SCHENKER: Right now, yes, between 20 and 24, somewhere in there. Right now it’s about 21.6 million barrels.

GELLERMAN: So we got about 35 days worth of oil down there.

SCHENKER: Somewhere in that range. It’s not a lot of oil, and it’s sort of a mix of grades. It’s a mix of both higher and lower sulfur content oils.

GELLERMAN: So what are they gonna do? They’re going to pump it out and they don’t have a refinery to refine it. So what are they going to do with it?

SCHENKER: Well, some of it will go to refineries, obviously. But there’s usually time lag. By some estimates I’ve seen it could take up to three weeks from the minute the order’s issued to withdraw oil and then to actually physically remove it.

GELLERMAN: Well, when does it get to, you know, a dangerous point where we’re tapping too much of our reserve?

SCHENKER: Well, I think at this point opening it up is not that big a situation. I think one of the orders went in for 500,000 barrels. Even if we saw a number of millions of barrels come out there, I don’t really think that’s going to be a problem. Again, we’ve been continuously building this SPR for a number of years. We’ve expanded the capacity, and because of that we are now available to use it. This is one of those in case of emergency situations, and there’s probably no better time like the present than to tap those reserves.

GELLERMAN: With the loss of so much crude oil production due to the hurricane, what is the effect of this going to be on the economy?

SCHENKER: Well, there’s a few different things that’s going to happen. One of the things, of course – and again, a lot of this is going to deal with refinery product – is that it’s going to hit consumers. People often say that increases in energy prices disproportionately…well, they function as an energy tax. And I argue that they disproportionately affect the lower income individuals in a given economy, simply because energy expenditures as a percentage of their disposable income is far greater.

And what you can see is – and again, we’ve seen some of this recently – is energy prices have been on a significant bull run for a number of years. We could see, as we’ve seen in the past few months, different large discount chains sort of feeling some of the crunch. We could see some consumer spending come back. This could result in lower than previously forecasted GDP estimates for the third and fourth quarter by a few tenths or so.
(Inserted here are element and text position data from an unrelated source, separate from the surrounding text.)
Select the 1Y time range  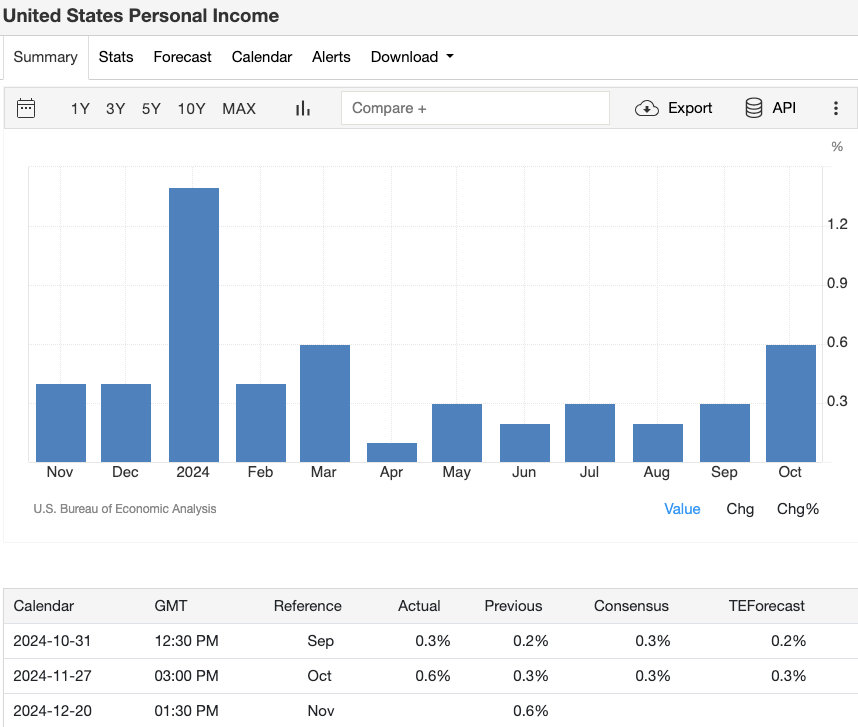(x=80, y=109)
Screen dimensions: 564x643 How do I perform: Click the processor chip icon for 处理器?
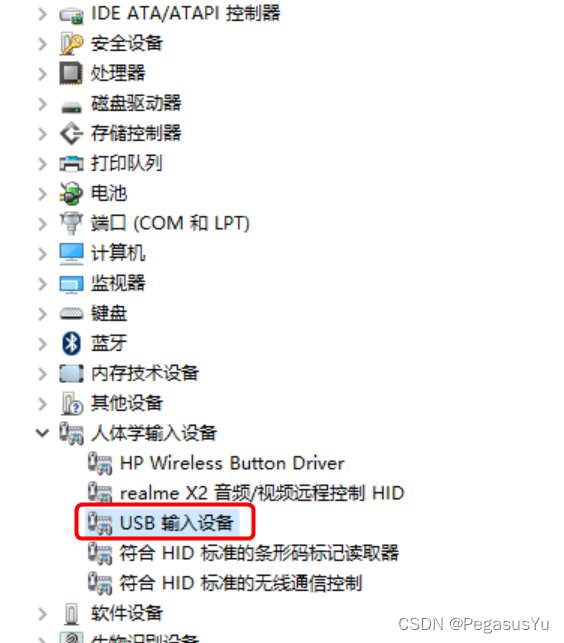[71, 73]
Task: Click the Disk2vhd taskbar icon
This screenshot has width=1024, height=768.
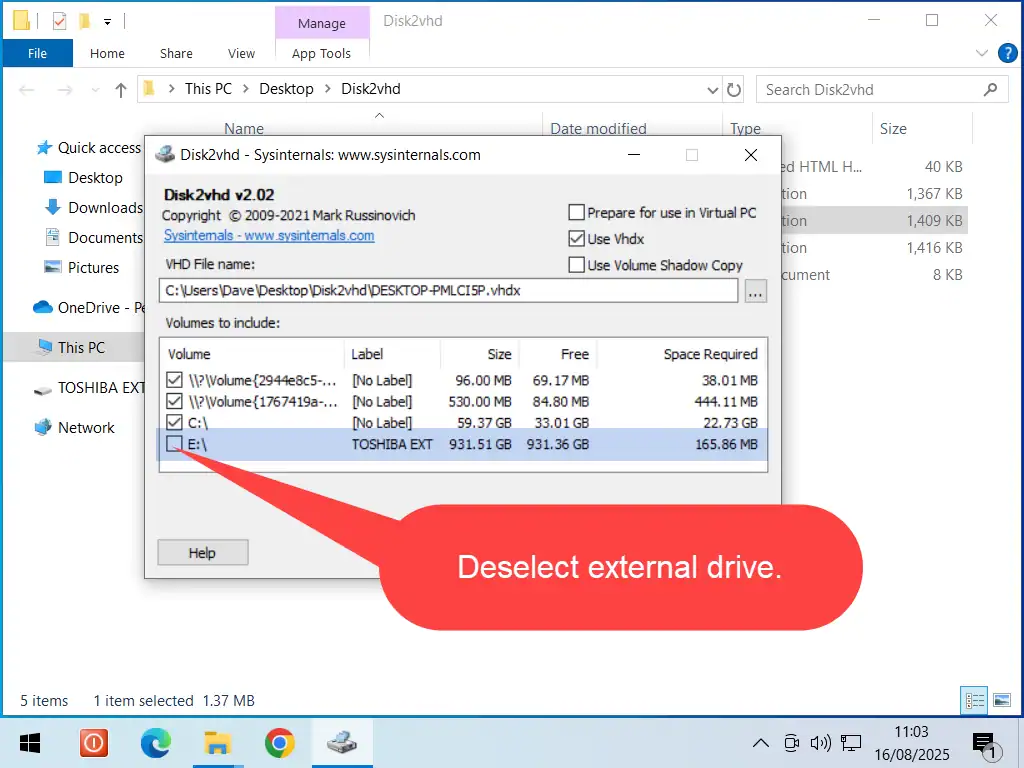Action: click(x=342, y=743)
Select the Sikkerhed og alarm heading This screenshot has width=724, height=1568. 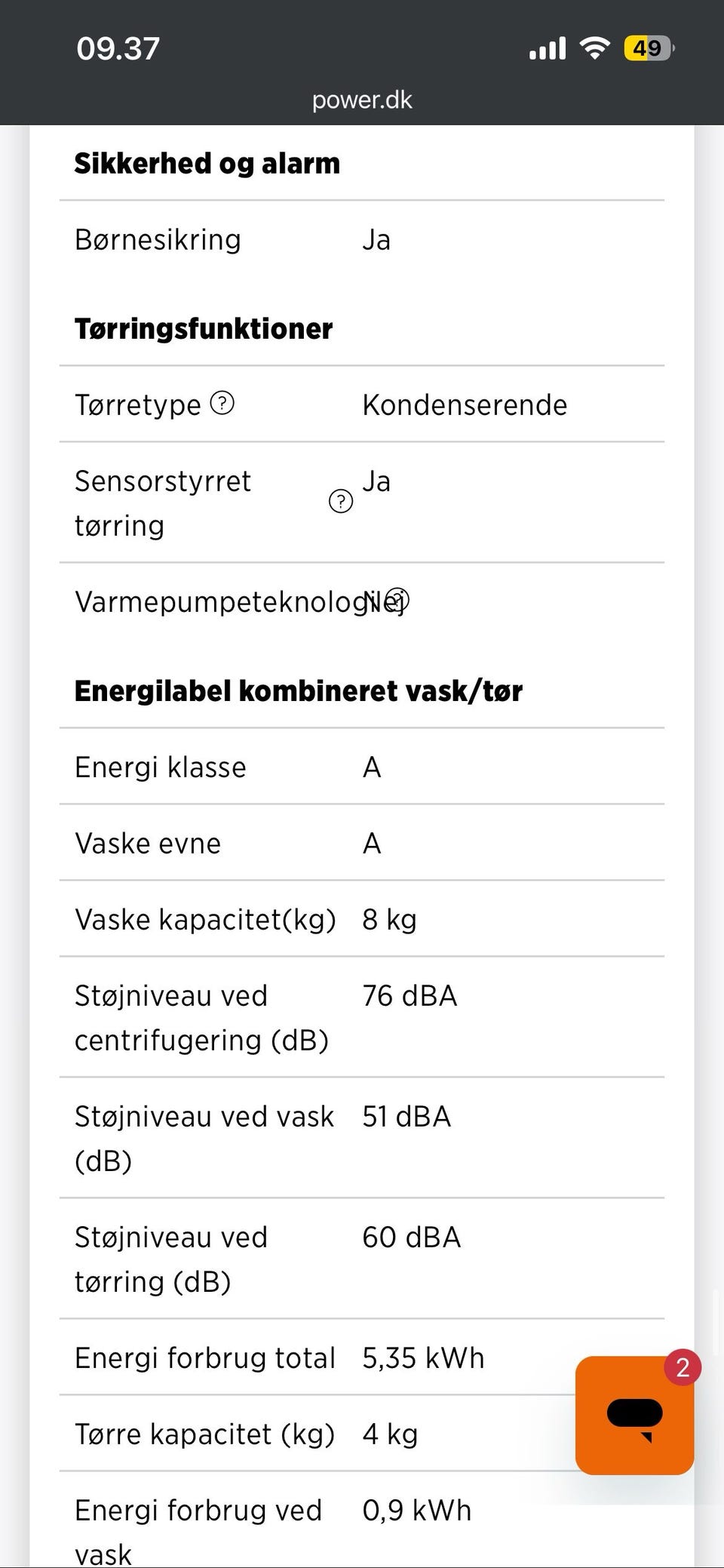pos(207,163)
GELLERMAN: This hurricane has really destroyed a lot of the petroleum infrastructure in the south.

SCHENKER: Well, although we do find that most of actually the key infrastructure – the Henry Hub is intact, the LOOP is intact, and the pipelines seem to be unaffected – we have had quite a few rigs that seem to be destroyed. Recent reports do show that there are perhaps more than 20 rigs that have been destroyed.

GELLERMAN: What’s the Henry Hub?

SCHENKER: The Henry Hub is where we have the natural gas exchanged nationally and that had actually been closed ahead of the storm and during the storm. And there was some concern that that could be damaged. But, as it turns out, the Hub is fine and reopened.
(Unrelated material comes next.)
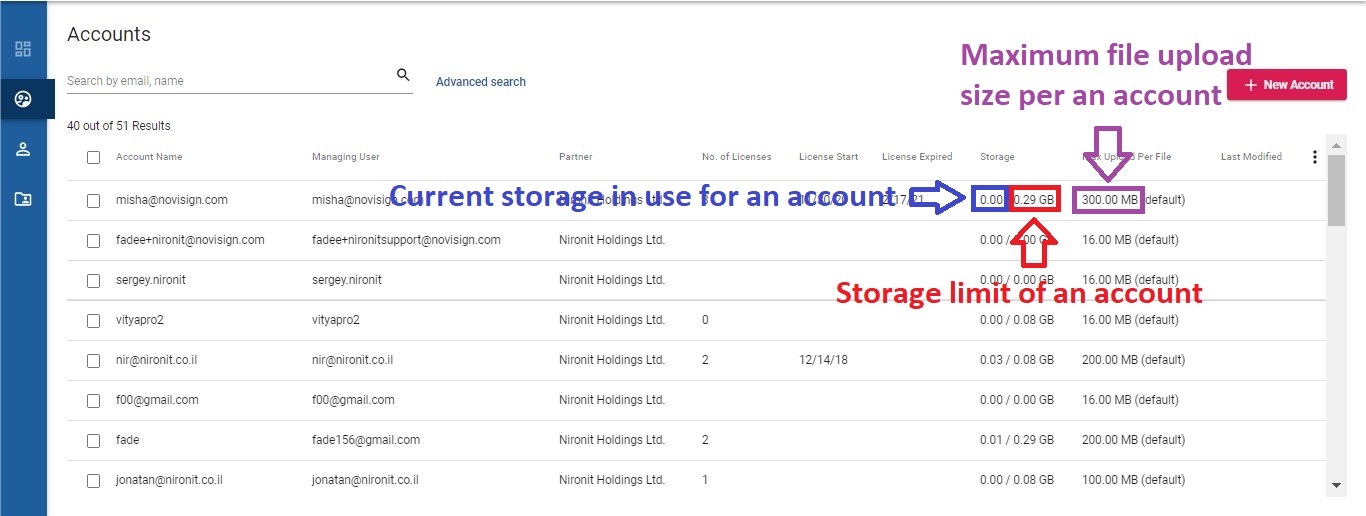The height and width of the screenshot is (516, 1366).
Task: Toggle the select-all checkbox in header
Action: (x=93, y=157)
GELLERMAN: Boy, if this Hub had gone down, in the Northeast here where we use a lot of natural gas, we’d be in trouble.

SCHENKER: Yes, the Hub is critical, as is the LOOP. The Louisiana Offshore Oil Port was also not damaged, or not significantly damaged, which is very important. Offloads of about one million barrels per oil per day occur at the LOOP. And furthermore, this is the only port in the country where ultra-large crude carriers, also known as ULCCs, that carry three million barrels of crude, can unload. It’s the only place they can do it, and if either one of those, the Henry Hub or the LOOP, had been significantly damaged, we would have a much greater energy crisis on our hands.

GELLERMAN: I didn’t realize we were so vulnerable.

SCHENKER: Well, our energy infrastructure is placed in a region that is vulnerable to the weather. This is, of course, an extremely extraordinary storm – this is largest, most catastrophic storm ever to hit the United States by some accounts – and as such, such a rare event is difficult to price into the markets.

GELLERMAN: Well, Mr. Schenker I want to thank you very much.

SCHENKER: It’s a pleasure to have been here with you today.

GELLERMAN: Jason Schenker is an economist and energy analyst for Wachovia Corporation. He’s based in Charlotte, North Carolina.